WORK TO BE COMPLETED | Give back every record exactly, images excluded.

Stored records:
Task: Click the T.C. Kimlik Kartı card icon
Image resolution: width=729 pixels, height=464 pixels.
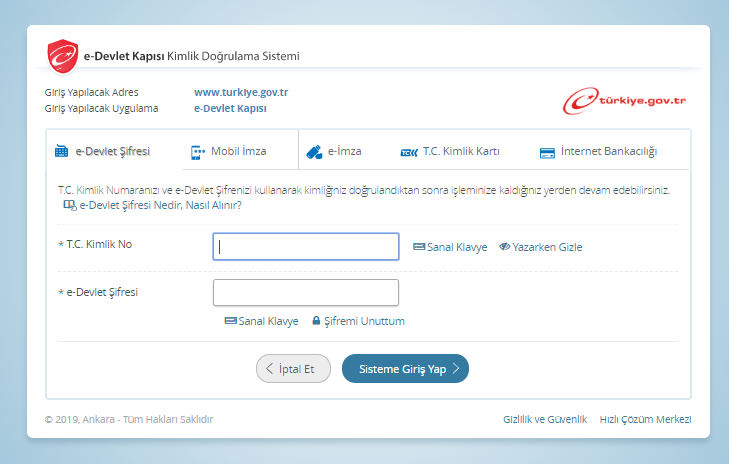Action: click(x=409, y=153)
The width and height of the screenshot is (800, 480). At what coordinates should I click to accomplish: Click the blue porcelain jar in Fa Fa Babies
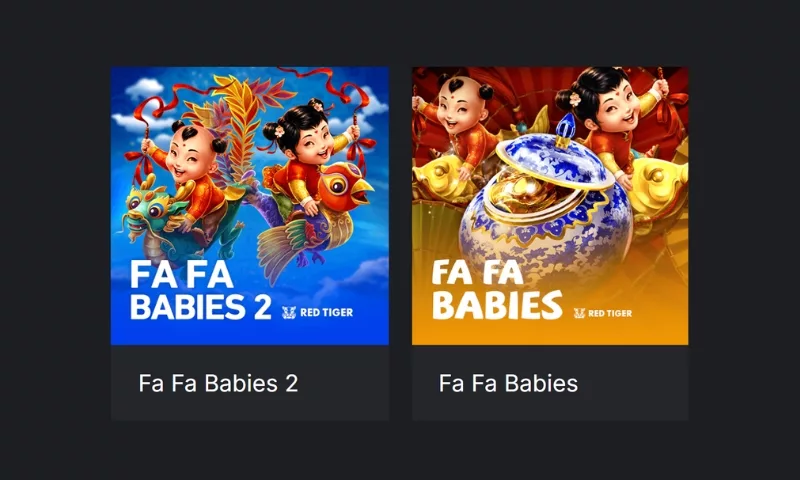point(546,224)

ANSWER BELOW |
Task: Click the T.C. Kimlik Kartı card icon
Image resolution: width=729 pixels, height=464 pixels.
Action: click(x=409, y=153)
The width and height of the screenshot is (800, 480). At what coordinates should I click to accomplish: Click the blue porcelain jar in Fa Fa Babies
point(546,224)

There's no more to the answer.